As necessidades das vítimas continuam, no entanto, a ser gigantescas. Dentro dos helicópteros norte-americanos vai água potável, biscoitos de alto valor energético e outros artigos de primeira necessidade para as comunidades devastadas. «Não ficou nada de que se possa falar», comentou o comandante de um dos helicópteros que levou ajuda até à ponta norte de Samatra.
A esperança de encontrar sobreviventes começa a desaparecer para milhares de famílias e equipas de salvamento. «As hipóteses são quase nulas. Estamos prestes a pôr termo a este tipo de operação», disse já Lamsar Sipahutar, que coordena as buscas efectuadas na Indonésia.
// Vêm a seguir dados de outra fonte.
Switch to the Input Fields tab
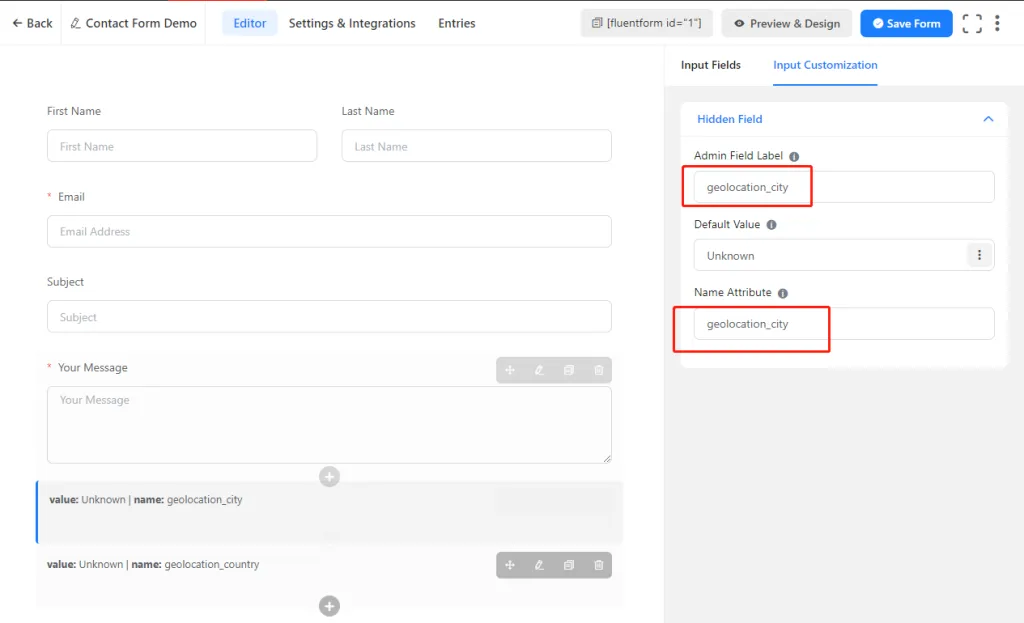711,65

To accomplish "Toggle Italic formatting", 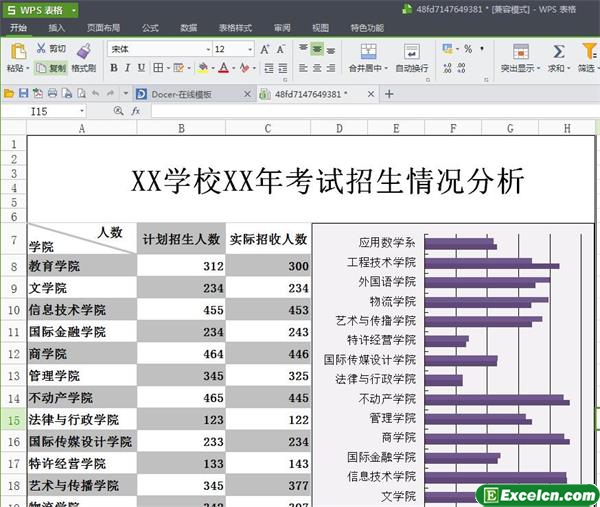I will [x=128, y=68].
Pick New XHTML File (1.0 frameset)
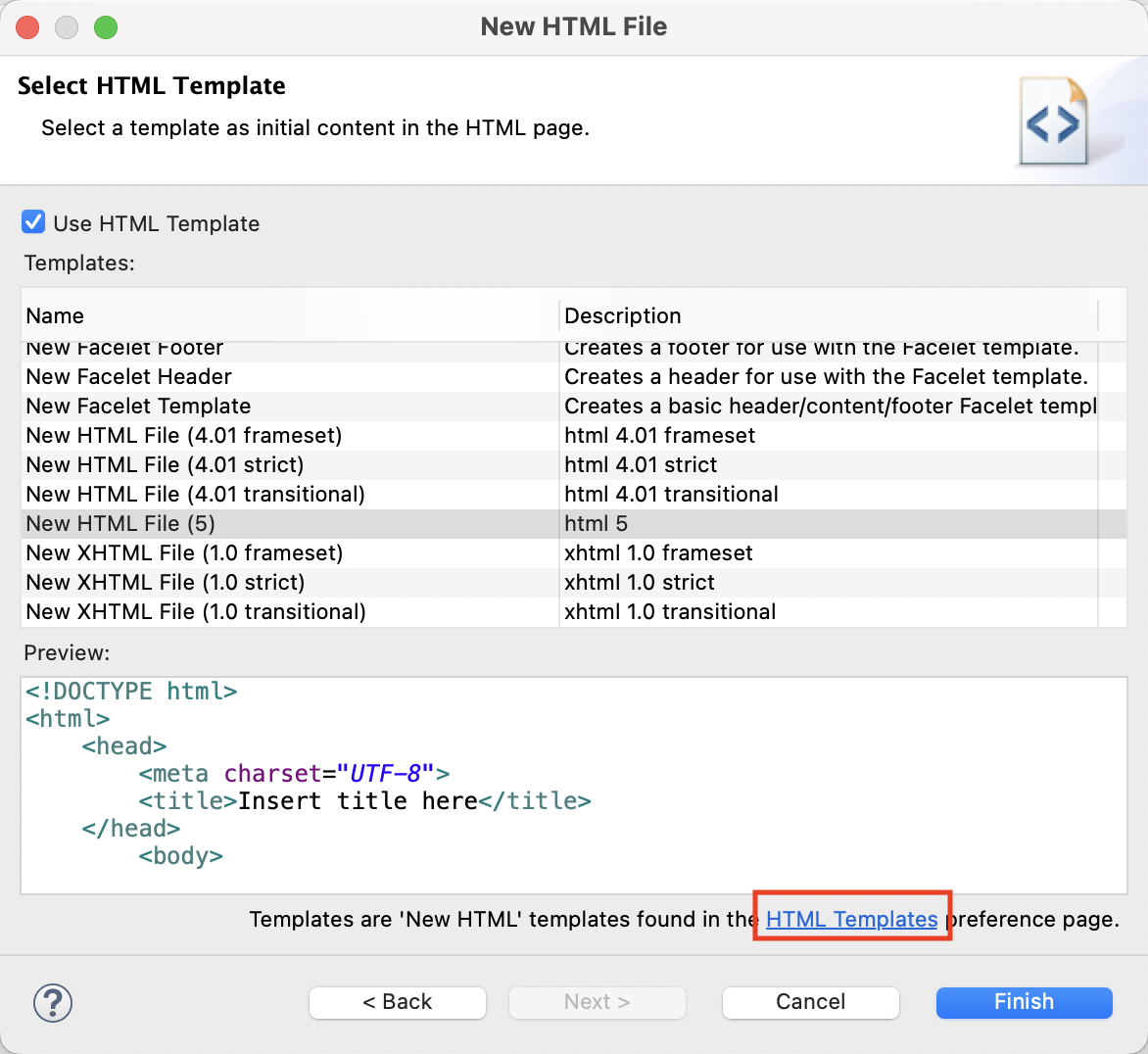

Segundo Achmad Gozali, da Embaixada da Indonésia em Portugal, não há familiares das vítimas na comunidade indonésia que reside no País. «Não há, pelo menos, parentes próximos», adianta o conselheiro cultural. A acompanhar a situação a partir de Lisboa, Achmad teme que o seu país esteja completamente destruído. «Este foi um desastre natural e nacional», diz. Para prestar auxílio às vítimas do maremoto na Ásia, Portugal disponibilizou já oito milhões de euros.
A ajuda humanitária de emergência total da União Europeia elevou-se ontem a 240 milhões de euros, segundo dados divulgados em Bruxelas. Um porta-voz da Comissão, Gregor Kreuzhuber, expressou confiança em que «estes 240 milhões não serão a última paravra da UE».
No próximo dia 6 terá lugar, em Jacarta, uma cimeira extraordinária sobre as consequências da catástrofe, que contará com a presença do presidente da Comissão Europeia, Durão Barroso, o presidente em exercício da União Europeia, Jean-Claude Juncker, e o secretário-geral das Nações Unidas, Kofi Annan."
"A burocracia cingalesa está a levar ao desespero milhares de voluntários de organizações internacionais que se encontram no país para prestar assistência humanitária. Ontem, em Galle, Fernando Nobre, presidente da AMI, explicou que dois dias antes tinha passado doze horas no aeroporto de Colombo para fazer entrar no país as dez toneladas de alimentos, medicamentos e roupa que a organização trouxe de Portugal. «Estivemos meio dia metidos numa luta administrativa só para conseguir desalfandegar as coisas», explicou ao DN."
"Em Galle, ontem de manhã, o DN assitiu a duas cenas de pilhagem seguidas de violentos confrontos de rua. Tudo no meio de um cenário de devastação, entre barcos e carros que foram trazidos pela maré e que agora jazem, completamente destruídos, em cima da cidade fantasma. A polícia não está presente, pois a altura, afirmam as autoridades, ainda é de recolher corpos e prevenir a propagação de doenças. Em todo o Sul do Sri Lanka continua a aparecer na praia, diariamente, uma média de 30 corpos. Nos areais, porém, não há sombra de autoridade e o que se vê são populares a abrir autênticas valas comuns e a enterrar cadáveres já putrefactos. O cheiro é insuportável e perturba as operações de remoção de escombros. O perigo de surgimento de epidemias no Sul do Sri Lanka é agora extremamente elevado, dado que estão confirmados cerca de dez mil mortos nesta área, mas os cadáveres recenseados e enterrados pelo Governo não chegam nem a metade disso."